*** Opening of Provided information ***

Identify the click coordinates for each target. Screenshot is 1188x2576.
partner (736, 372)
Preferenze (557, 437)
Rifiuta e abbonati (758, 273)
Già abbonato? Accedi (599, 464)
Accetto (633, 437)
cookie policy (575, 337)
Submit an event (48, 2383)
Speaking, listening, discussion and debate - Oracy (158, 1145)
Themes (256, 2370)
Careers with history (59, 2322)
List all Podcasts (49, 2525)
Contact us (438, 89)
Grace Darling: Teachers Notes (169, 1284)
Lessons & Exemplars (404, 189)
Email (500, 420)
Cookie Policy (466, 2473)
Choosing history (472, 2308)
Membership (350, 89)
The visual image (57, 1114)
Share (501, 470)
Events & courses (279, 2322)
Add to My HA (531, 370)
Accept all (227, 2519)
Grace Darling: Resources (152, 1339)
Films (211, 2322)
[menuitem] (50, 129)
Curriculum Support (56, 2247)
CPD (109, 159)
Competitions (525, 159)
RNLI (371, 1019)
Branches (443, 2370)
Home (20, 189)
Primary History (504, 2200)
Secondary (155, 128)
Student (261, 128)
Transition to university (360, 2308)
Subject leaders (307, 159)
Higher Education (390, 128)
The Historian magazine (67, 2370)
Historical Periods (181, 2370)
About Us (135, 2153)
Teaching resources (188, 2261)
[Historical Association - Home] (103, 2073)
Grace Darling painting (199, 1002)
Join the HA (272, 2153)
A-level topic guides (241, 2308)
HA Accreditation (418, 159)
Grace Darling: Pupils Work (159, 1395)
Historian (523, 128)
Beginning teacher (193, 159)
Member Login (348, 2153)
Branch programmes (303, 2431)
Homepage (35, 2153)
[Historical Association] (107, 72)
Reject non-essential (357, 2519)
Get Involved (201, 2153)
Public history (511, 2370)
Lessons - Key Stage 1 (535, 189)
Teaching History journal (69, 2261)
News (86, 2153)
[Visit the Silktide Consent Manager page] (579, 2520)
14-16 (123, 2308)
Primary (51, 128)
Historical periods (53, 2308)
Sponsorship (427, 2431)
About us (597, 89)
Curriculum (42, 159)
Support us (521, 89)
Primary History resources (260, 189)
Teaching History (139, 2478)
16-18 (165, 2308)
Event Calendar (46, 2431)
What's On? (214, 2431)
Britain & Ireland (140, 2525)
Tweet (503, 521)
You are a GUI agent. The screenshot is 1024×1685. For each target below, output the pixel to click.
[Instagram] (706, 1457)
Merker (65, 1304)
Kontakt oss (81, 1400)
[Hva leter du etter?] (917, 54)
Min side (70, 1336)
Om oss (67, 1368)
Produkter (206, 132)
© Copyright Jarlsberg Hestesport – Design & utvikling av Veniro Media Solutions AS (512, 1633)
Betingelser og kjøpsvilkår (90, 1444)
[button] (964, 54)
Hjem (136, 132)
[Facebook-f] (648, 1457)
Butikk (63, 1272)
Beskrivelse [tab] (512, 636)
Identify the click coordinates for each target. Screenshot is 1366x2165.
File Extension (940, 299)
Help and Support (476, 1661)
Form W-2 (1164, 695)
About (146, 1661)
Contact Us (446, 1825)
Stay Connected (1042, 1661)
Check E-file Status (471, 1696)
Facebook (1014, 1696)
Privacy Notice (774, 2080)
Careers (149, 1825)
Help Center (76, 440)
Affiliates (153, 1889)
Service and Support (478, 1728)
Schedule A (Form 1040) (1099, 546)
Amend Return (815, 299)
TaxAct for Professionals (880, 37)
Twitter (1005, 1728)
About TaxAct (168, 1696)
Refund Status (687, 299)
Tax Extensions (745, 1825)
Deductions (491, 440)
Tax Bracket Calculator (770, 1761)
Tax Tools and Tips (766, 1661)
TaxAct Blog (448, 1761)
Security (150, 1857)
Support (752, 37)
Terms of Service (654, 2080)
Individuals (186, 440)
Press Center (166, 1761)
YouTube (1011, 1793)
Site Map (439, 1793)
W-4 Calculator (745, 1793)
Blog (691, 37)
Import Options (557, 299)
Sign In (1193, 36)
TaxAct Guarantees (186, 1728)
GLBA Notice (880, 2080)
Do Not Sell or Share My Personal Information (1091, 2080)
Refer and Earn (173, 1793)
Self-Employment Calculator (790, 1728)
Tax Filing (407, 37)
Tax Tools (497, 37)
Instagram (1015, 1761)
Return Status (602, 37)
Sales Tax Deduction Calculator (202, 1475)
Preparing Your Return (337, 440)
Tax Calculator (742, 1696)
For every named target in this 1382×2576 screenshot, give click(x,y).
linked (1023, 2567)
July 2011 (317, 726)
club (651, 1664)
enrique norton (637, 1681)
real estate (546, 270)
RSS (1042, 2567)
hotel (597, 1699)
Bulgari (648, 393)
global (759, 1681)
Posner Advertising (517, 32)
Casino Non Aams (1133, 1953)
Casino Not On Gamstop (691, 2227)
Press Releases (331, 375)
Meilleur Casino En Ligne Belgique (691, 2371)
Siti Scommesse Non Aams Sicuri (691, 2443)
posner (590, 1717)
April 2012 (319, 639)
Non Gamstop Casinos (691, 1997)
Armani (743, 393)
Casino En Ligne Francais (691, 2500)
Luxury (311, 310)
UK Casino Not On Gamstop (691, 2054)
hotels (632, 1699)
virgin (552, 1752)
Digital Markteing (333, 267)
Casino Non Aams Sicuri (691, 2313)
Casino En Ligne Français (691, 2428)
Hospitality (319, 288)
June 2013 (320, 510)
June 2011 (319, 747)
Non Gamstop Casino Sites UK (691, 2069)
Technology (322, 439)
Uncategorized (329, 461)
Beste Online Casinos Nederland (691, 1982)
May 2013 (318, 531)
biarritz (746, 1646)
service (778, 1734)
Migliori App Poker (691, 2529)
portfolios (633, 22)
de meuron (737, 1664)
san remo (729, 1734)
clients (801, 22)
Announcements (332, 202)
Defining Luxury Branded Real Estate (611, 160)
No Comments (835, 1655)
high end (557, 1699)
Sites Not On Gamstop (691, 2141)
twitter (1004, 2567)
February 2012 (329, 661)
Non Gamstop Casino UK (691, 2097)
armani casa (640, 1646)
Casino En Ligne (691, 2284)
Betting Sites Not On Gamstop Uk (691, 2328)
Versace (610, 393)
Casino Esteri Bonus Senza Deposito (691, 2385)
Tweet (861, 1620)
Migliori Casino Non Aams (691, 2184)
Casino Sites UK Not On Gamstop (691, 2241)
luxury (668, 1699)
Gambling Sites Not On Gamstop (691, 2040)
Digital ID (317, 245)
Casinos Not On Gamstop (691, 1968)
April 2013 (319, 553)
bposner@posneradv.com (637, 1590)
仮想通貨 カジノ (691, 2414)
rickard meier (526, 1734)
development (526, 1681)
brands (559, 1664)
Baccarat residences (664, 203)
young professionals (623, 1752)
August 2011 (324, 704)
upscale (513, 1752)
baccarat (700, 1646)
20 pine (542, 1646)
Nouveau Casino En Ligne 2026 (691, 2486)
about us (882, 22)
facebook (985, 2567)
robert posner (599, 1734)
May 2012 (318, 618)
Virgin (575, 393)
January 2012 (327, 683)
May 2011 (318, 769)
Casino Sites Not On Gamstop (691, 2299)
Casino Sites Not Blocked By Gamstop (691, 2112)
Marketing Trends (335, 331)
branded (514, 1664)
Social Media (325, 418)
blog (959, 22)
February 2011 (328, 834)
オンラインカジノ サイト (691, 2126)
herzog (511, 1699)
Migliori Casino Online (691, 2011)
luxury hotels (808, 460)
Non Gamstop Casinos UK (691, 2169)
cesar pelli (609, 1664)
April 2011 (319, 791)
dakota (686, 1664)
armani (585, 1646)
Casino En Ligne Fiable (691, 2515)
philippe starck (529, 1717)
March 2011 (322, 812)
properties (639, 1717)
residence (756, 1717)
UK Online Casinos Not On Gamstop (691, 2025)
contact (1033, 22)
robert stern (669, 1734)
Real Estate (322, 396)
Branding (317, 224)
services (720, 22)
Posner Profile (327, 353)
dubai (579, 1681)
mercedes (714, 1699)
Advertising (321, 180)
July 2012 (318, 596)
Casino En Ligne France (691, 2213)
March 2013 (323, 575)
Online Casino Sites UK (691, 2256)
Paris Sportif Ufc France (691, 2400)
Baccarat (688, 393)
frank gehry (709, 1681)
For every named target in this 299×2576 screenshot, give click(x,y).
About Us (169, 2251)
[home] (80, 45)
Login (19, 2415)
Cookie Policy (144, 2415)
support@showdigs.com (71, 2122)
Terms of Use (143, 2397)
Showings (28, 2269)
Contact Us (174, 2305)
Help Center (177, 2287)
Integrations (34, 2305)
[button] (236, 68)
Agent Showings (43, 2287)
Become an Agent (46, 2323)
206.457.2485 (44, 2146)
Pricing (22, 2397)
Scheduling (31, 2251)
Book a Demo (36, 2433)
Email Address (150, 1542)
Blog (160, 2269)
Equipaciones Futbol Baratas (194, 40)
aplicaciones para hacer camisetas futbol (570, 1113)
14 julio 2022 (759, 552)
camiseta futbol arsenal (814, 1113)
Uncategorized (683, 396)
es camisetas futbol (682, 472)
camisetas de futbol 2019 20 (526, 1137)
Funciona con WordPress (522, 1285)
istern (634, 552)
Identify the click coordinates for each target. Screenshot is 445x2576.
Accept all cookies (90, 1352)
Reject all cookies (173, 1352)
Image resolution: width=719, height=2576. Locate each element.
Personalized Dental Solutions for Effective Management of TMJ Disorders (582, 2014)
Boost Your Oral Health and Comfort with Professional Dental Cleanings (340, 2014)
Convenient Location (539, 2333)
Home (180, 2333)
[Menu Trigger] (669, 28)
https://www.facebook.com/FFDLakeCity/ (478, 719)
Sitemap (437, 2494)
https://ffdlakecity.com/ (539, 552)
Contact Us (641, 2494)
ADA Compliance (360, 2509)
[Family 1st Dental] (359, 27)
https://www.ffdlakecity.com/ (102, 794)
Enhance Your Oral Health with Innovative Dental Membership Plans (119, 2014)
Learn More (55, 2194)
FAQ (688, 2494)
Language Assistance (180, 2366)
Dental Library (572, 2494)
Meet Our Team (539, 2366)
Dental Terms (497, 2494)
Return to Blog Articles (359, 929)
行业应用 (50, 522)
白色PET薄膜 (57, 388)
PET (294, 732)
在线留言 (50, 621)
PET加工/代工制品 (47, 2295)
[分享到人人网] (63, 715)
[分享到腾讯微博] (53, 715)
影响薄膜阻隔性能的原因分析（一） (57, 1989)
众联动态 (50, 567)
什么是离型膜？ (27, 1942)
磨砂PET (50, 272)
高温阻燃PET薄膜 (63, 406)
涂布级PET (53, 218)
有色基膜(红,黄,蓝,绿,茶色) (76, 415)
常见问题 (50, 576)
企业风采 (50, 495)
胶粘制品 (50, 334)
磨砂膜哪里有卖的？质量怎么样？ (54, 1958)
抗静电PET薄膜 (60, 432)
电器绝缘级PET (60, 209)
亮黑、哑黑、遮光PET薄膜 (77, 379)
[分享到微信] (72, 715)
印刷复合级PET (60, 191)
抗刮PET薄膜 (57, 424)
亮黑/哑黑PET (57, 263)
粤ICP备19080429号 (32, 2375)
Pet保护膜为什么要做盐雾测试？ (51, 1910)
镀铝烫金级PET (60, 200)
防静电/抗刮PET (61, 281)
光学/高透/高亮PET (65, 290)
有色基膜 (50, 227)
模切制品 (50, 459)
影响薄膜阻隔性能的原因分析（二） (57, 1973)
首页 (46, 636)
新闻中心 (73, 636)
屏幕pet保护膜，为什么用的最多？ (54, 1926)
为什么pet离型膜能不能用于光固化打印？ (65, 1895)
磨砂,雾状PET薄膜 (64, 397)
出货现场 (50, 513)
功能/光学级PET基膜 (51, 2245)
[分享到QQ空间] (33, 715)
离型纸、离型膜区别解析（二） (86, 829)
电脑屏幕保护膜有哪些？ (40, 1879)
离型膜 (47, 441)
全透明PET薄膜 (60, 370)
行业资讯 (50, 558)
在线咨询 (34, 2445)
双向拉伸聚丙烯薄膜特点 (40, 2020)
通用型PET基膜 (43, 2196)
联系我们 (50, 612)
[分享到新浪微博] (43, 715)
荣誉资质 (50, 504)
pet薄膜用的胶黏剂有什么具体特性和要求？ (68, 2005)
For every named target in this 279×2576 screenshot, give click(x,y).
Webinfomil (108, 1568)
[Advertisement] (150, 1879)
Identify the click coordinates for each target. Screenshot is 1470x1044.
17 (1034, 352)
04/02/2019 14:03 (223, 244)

*** Close of Provided information ***

▶ [Brief] Give back exactly the lines above, from the line containing "Kontakt oss (81, 1400)" through the line containing "Butikk (63, 1272)", with both end lines and nothing more.

▶ [Solution to the problem]
Kontakt oss (81, 1400)
[Hva leter du etter?] (917, 54)
Min side (70, 1336)
Om oss (67, 1368)
Produkter (206, 132)
© Copyright Jarlsberg Hestesport – Design & utvikling av Veniro Media Solutions AS (512, 1633)
Betingelser og kjøpsvilkår (90, 1444)
[button] (964, 54)
Hjem (136, 132)
[Facebook-f] (648, 1457)
Butikk (63, 1272)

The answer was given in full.